A short sword, and a lang,
A weak arm and a strang, for to draw, for to draw
A weak arm and a strang, for to draw.

What makes heroic strife, famed afar, famed afar?
What makes heroic strife famed afar?
What makes heroic strife?
To whet th' assassin's knife,
Or hunt a Parent's life, wi' bluidy war, wi' bluidy war
Or hunt a Parent's life, wi' bluidy war?

Then let your schemes alone, in the state, in the state,
Then let your schemes alone in the state.
So let your schemes alone,
Adore the rising sun,
And leave a man undone, to his fate, to his fate.
And leave a man undone, to his fate.

==Original lyrics==

Source:

| You Jacobites by Name, now give Ear, now give Ear,
 You Jacobites by Name, now give Ear;
 You Jacobites by Name, your Praise I will proclaim,
 Some says you are to blame for this Wear.

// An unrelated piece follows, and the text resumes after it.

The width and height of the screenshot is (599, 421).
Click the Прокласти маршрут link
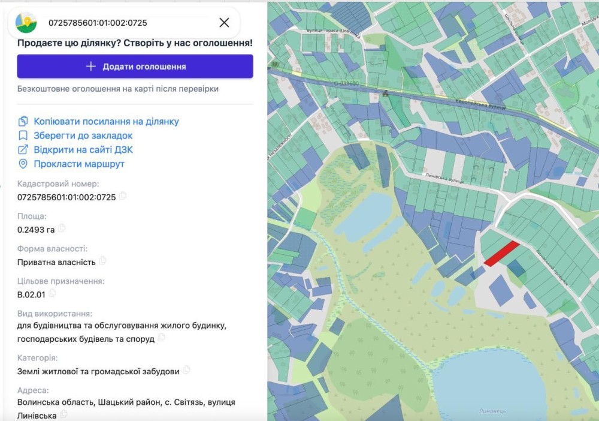pos(79,164)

 With the Pope you covenant, as they say, as they say,
 With the Pope you covenant, as they say,
 With the Pope you covenant, and Letters there you sent,
 Which made your Prince present to array.

 Your Prince and Duke o'Perth, where they go, where they go,
 Your Prince and Duke o'Perth, where they go,
 Your Prince and Duke o'Perth, they're Cumb'rers o' the Earth,
 Causing great Hunger and Dearth where they go.

 He is the King of Reef, I'll declare, I'll declare,
 He is the King of Reef, I'll declare,
 He is the King of Reef, of a Robber and o' Thief,
 To rest void of Relief when he's near.

 They marched thro' our Land cruelly, cruelly,
 They marched thro' our Land cruelly,
 They marched thro' our Land with a bloody thievish Band
 To Edinburgh then they wan Treachery.

 To Preston then they came, in a Rout, in a Rout,
 To Preston then they came, in a Rout;
 To Preston then they came, brave Gard'ner murd'red then.
 A Traitor did command, as we doubt.

 To England then they went, as bold, as bold,
 To England then they went, as bold;
 To England then they went, and Carlisle they ta'en't,
 The Crown they fain would ha'en't, but behold.
 | To London as they went, on the Way, on the Way,
 To London as they went, on the way,
 To London as they went, in a Trap did there present,
 No battle they will stent, for to die.

 They turned from that Place, and they ran, and they ran,
 They turned from that Place, and they ran;
 They turned from that Place as the Fox, when Hounds do chace.
 They tremble at the Name, CUMBERLAN'.

 To Scotland then they came, when they fly, when they fly,
 To Scotland then they came, when they fly,
 To Scotland then they came, and they robb'd on every Hand,
 By Jacobites Command, where they ly.

 When Duke William does command, you must go, you must go;
 When Duke William does command, you must go;
 When Duke William does command, then you must leave the Land,
 Your Conscience in your Hand like a Crow.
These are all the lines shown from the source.